Ebert’s team also found an association between the presence of this “premalignant” state and risk of overall mortality independent of cancer. Individuals with these mutations had a higher risk of type 2 diabetes, coronary heart disease, and ischemic stroke as well. However, additional research will be needed to determine the nature of these associations.
In the related paper, McCarroll’s team discovered the phenomenon while studying a different disease. They, too, were looking at somatic mutations, but they were initially interested in determining whether such mutations contributed to risk for schizophrenia.

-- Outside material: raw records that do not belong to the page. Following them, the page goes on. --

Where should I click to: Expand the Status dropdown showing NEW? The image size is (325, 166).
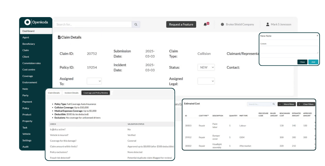click(206, 67)
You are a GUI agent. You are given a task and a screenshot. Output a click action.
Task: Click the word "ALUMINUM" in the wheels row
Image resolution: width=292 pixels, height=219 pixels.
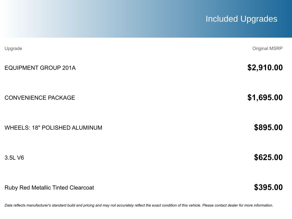pyautogui.click(x=87, y=128)
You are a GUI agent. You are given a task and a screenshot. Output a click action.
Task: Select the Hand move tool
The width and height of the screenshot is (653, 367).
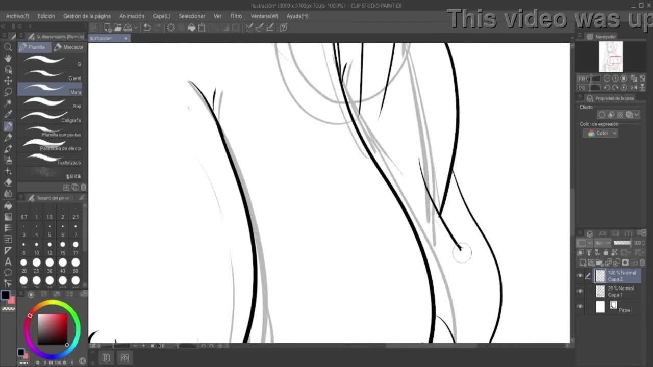tap(8, 59)
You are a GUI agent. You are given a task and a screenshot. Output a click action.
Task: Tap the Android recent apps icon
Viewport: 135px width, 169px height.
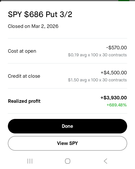tap(30, 161)
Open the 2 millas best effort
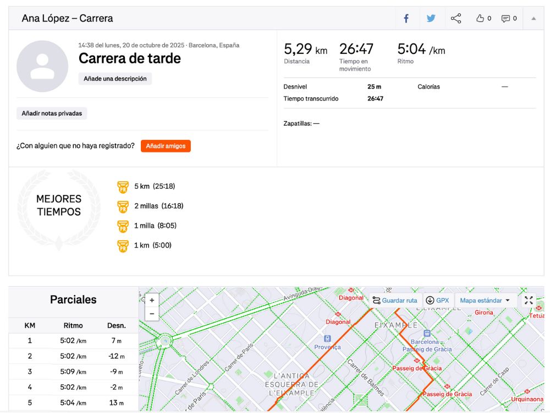The width and height of the screenshot is (550, 413). click(158, 206)
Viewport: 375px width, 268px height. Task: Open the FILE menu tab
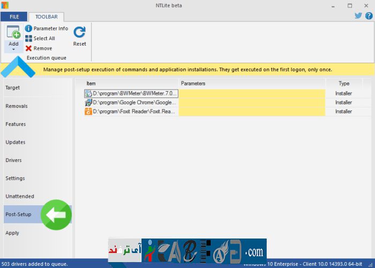coord(14,17)
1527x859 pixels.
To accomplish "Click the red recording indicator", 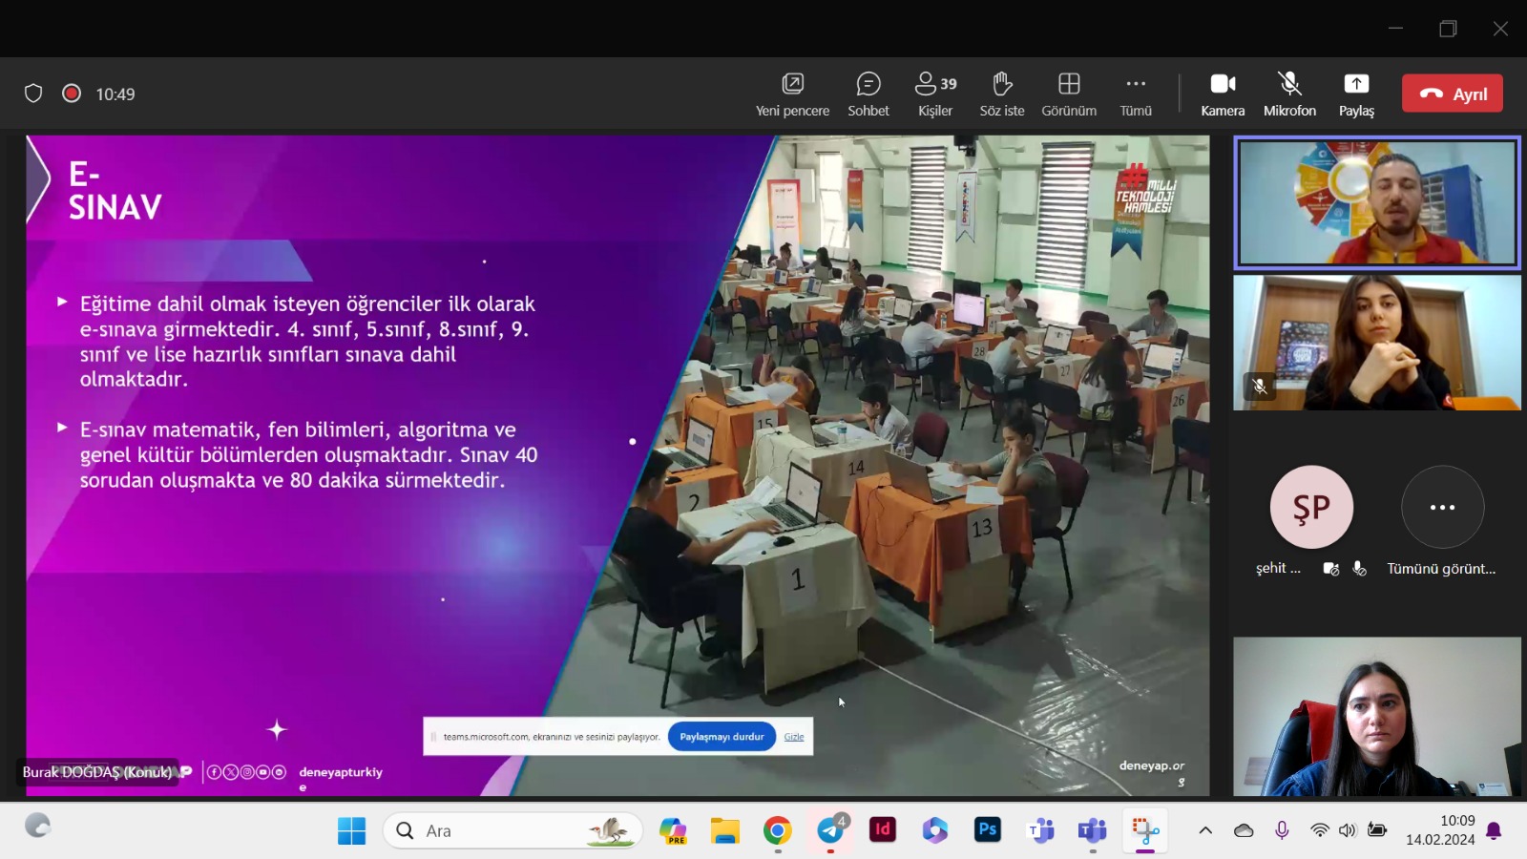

The team studied roughly 12,000 DNA samples drawn from the blood of patients with schizophrenia and bipolar disorder, as well as healthy controls, searching across the whole genome at all of the protein-coding genes for patterns in somatic mutations.
They found that the somatic mutations were concentrated in a handful of genes; the scientists quickly realized that they were cancer genes. The team then used electronic medical records to follow the patients’ subsequent medical histories, finding that the subjects with these acquired mutations had a 13-times elevated risk of blood cancer.
McCarroll’s team conducted follow-up analyses on tumor samples from two patients who had progressed from this premalignant state to cancer. These genomic analyses revealed that the cancer had indeed developed from the same cells that had harbored the “initiating” mutations years earlier.
“The fact that both teams converged on strikingly similar findings, using very different approaches and looking at DNA from very different sets of patients, has given us great confidence in the results,” said Giulio Genovese, a computational biologist at the Broad and first author of McCarroll’s paper. “It has been gratifying to have this corroboration of each other’s findings.
Jaiswal will present the findings on Dec. 9 at the American Society of Hematology annual meeting in San Francisco.
All of the researchers involved emphasized that there is no clinical benefit today for testing for this premalignant state; there are no treatments currently available that would address this condition in otherwise healthy people. However, they say the results open the door to entirely new directions for blood cancer research, toward early detection and even prevention.
“The results demonstrate a way to identify high-risk cohorts — people who are at much higher than average risk of progressing to cancer — which could be a population for clinical trials of future prevention strategies,” McCarroll said. “The abundance of these mutated cells could also serve as a biomarker — like LDL cholesterol is for cardiovascular disease — to test the effects of potential prevention therapies in clinical trials.”
Ebert agreed: “A new focus of investigation will now be to develop interventions that might decrease the likelihood that individuals with these mutations will go on to develop overt malignancies, or therapeutic strategies to decrease mortality from other conditions that may be instigated by these mutations,” he said.
The researchers also say that the findings show just how important it is to collect and share large data sets of genetic information: Both studies relied on DNA samples collected for studies completely unrelated to cancer.
“These two papers are a great example of how unexpected and important discoveries can be made when creative scientists work together and with access to genomic and clinical data,” said Broad Deputy Director David Altshuler, one of Ebert’s co-authors. “For example, Steve’s team found stronger genetic relationships to cancer than they have yet found for the schizophrenia end point that motivated their original study. The pace of discovery can only accelerate if researchers have the ability to apply innovative methods to large data sets.”